Enfin, la police insiste sur le fait que le suspect serait propriétaire de 7 biens immobiliers (sans les préciser).
En quoi cela devrait-il être un élément à charge ?
Il existe un nombre considérable d'investisseurs immobiliers en France ayant fait fortune grâce à des revues spécialisées (Par exemple : Mieux Vivre votre argent). Un brigadier de police n'a pas les facilités de la haute fonction publique de la police pour toucher des sommes en liquide. Rien n'interdit de penser qu'il ait pu pallier cet inconvénient par l'intelligence d'investir dans l'immobilier. Surtout que la polcie est venue ensuite corriger que ces biens viennent de sa femme... N'y aurait-il pas une certaine jalousie dans la police ?
En conclusion, une fois encore, on s'étonnera de la diligence dans la police à matraquer le petit personnel quand tout indique que la hiérarchie n'est pas à la hauteur.
La procédure de la Bac Nord de Marseille s'est soldée par une purge dans le petit personnel, mais, comme par hasard, pas un officier ni un commissaire n'est responsable de quoi que ce soit. Ils n'ont rien vu. Comme pour les 52 kilos de cocaïne... Sachant que la procédure de la Bac Nord soulève également un problème de faux en écriture publique (Bac nord de Marseille: la justice cherche toujours ses ripoux).
La question de la négligence hiérarchique se pose pareillement dans la poursuites des mutilations infligées par l'usage du Flash-ball et celle des faux dans la répression des manifestants de Nantes.
L'actualité montre avec constance que les soutiers de la police passent facilement au tourniquet mais, qu'en revanche, la rigueur pénale et administrative témoigne d'une grande mansuétude - tout aussi constante - pour la crème policière.
L'ancien directeur de la police judiciaire de la préfecture de police renseignait un ministre sur une procédure judiciaire et le conseillait pour répondre aux juges qui le convoquaient (Financement libyen : le coup de fil qui compromet le patron de la PJ parisienne). Il n'y a pas eu d'enquête ni de poursuite disciplinaire.
L'affaire Neyret est sortie des écrans radars. Toni Musilin se demande où sont passés les deux millions et demi disparus. Paris Match avait soulevé le doute. Ca fait combien de kilos ?
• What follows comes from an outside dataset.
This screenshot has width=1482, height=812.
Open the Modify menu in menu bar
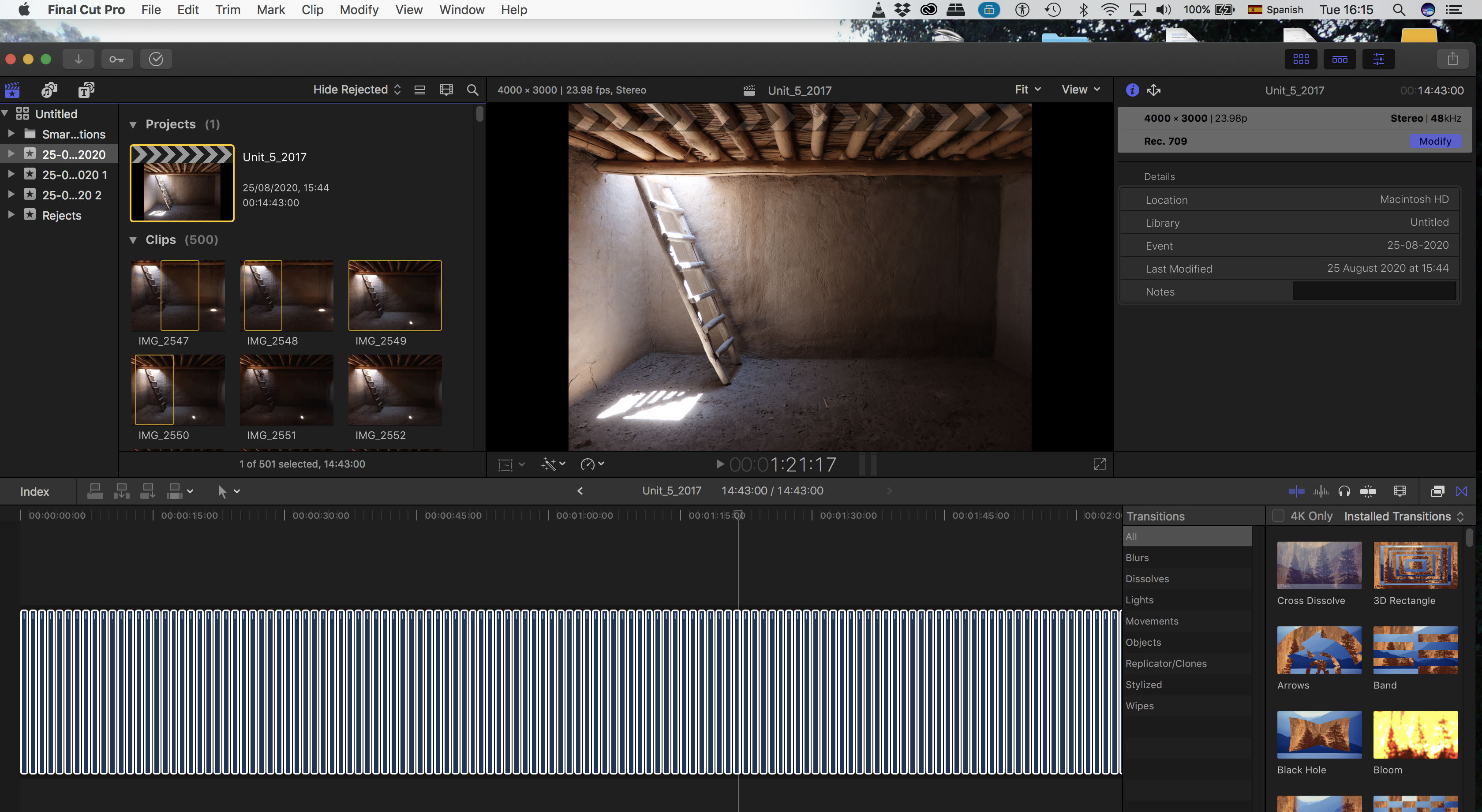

L'ancien directeur de la police judiciaire est parti pantoufler dans la banque immédiatement après sa mise à la retraite au mépris du code pénal et de la prohibition du conflit d'intérêt (Un flic à la Fédération Bancaire Française : Compétences et conflits d’intérêts). Personne ne s'en est ému malgré l'affaire Cahuzac et l'adoption de la loi n° 2013-907 du 11 octobre 2013 relative à la transparence de la vie publique renforçant la prohibition très stricte du conflit d'intérêt (Loi transparence : le dernier décret anti-conflits d'intérêts enfin publié). Il n'y pas eu de poursuite non plus. C'est carnaval.
Les commissaires de l'IGPN et de l'IGS poursuivis pour faux en écriture publique ne sont pas inquiétés par la justice ni suspendus par l'administration. La commission d'une infraction criminelle dans la police ne suscite beaucoup moins d'émotion dans la classe politique qu'une publicité pour les poulets.
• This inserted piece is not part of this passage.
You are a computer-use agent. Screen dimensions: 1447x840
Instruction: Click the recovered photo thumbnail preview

Il n'y a pas de procédure administrative d'ouverte dans le trafic de billet au sein du ministère de l'intérieur révélée par l'affaire Guéant (Frais d'enquête: 34 millions d'euros pour le cabinet du patron de la police en dix ans). Il faut motiver la hiérachie pour faire cogner sur les manifestants et la détention de forte sommes en argent liquide n'est répréhensible dans la police que pour le petit personnel. On ne parlera pas des propriétés immobilières...
Voilà un ministère de l'intérieur qui démontre que la lutte des classes est toujours d'actualité et que l'ordre repose sur l'imposture de l'illusion des apparences.
Après le viol en réunion de la touriste canadienne et la violation du secret de l'instruction par le directeur de la police judiciaire (Affaire Kadhafi : ce que disent les écoutes de Brice Hortefeux ), la disparition de 52 kilos de cocaïne conduit à s'interroger très sérieusement sur le fonctionnement de la préfecture de police et ses cadres et justifier le courroux du ministre " Insatisfait par l'évolution de l'enquête, Bernard Cazeneuve demande un audit approfondi de la brigade des stupéfiants. ". Compte-tenu du doute existant sur l'IGPN, Bernard Cazeneuve ne devrait-il pas plutôt solliciter l'ouverture d'une instruction (art. 15-2 du code de procédure pénale) ?
Le moins que l'on puisse dire est que nous n'avons pas une police d'orfèvres. Elle ne risque pas de le devenir tant que les chefs bénéficient d'une telle impunité. Il serait temps d'arrêter de se moquer du justiciable et de prendre l'opinion pour une imbécile.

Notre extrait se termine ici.